Wednesday, June 14, 2017

Modern banking = credit swapping OR fiat money = debt

I was taught a misconception in school, and the truth was more than hinted at by my college Macroeconomics teacher. I wish I had been exposed to this explanation of modern banking earlier in my career.
"The fundamental proposition which I first wish to establish in regard to all commercial banking, is that the business of the modern bank is almost solely the exchange of credit, to use a clear but homely phrase, the swapping of credits.The business of a bank is not in the main the reception of money and its safekeeping, nor is it the loaning of money. The money transactions of a bank are, under ordinary conditions, comparatively insignificant: almost its entire business consists of receiving from its customers their evidences of indebtedness, which have a narrow currency, and giving to those customers in ex-change the bank's evidences of indebtedness, which have a wide currency. These evidences of a bank's indebtedness are then transferred from one individual to another and from one bank to another, and in that way the credits created serve the purpose of the medium of exchange by which perhaps ninety-five percent of the exchange transactions of commerce take place.

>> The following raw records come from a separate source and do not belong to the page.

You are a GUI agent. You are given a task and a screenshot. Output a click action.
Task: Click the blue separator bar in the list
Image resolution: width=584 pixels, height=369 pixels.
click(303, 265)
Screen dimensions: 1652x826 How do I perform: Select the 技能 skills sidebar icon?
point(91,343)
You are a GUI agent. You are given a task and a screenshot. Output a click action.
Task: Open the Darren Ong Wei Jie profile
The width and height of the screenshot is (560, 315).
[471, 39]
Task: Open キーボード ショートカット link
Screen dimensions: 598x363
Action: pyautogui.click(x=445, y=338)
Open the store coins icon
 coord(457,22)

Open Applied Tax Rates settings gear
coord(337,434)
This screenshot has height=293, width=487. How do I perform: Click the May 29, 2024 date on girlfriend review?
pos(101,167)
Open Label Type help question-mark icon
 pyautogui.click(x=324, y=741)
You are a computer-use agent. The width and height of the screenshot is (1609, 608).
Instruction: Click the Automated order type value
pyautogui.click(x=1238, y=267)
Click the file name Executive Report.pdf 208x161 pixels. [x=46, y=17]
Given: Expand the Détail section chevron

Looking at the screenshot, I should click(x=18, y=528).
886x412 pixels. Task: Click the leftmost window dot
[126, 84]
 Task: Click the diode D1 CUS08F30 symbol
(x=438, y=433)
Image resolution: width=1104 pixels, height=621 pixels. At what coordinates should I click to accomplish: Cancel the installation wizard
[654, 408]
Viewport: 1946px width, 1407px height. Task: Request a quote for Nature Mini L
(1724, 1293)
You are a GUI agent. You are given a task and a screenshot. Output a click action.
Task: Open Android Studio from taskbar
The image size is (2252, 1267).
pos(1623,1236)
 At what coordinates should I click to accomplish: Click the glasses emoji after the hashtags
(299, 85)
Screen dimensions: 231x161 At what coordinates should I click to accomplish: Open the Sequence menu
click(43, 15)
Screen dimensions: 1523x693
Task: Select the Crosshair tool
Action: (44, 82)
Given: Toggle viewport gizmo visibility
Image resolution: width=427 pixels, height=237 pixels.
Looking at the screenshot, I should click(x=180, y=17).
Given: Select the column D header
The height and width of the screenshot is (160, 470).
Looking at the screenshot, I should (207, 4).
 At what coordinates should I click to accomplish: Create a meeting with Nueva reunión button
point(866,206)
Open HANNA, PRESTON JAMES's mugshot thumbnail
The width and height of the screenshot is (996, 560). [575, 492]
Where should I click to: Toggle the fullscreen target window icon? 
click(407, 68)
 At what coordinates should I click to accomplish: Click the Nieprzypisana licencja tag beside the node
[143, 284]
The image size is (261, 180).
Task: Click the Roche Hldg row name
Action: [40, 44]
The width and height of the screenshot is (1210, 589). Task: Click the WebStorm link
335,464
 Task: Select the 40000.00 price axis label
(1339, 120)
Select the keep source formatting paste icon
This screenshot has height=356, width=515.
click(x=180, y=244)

It is a misconception to suppose that a bank first accumulates deposits and then loans them out to borrowers.The operation is the reverse. The bank first makes a loan to the borrower and in so doing creates a deposit. The borrower exchanges his credit, his evidence of indebtedness, for the bank's credit, a deposit balance. The creation of these credits has relation to production; their liquidation is related to consumption. If production increases, the demand for this exchange of individual credit for bank credit increases; and the indebtedness incurred is liquidated as the articles upon which the financial credit was based enter into consumption."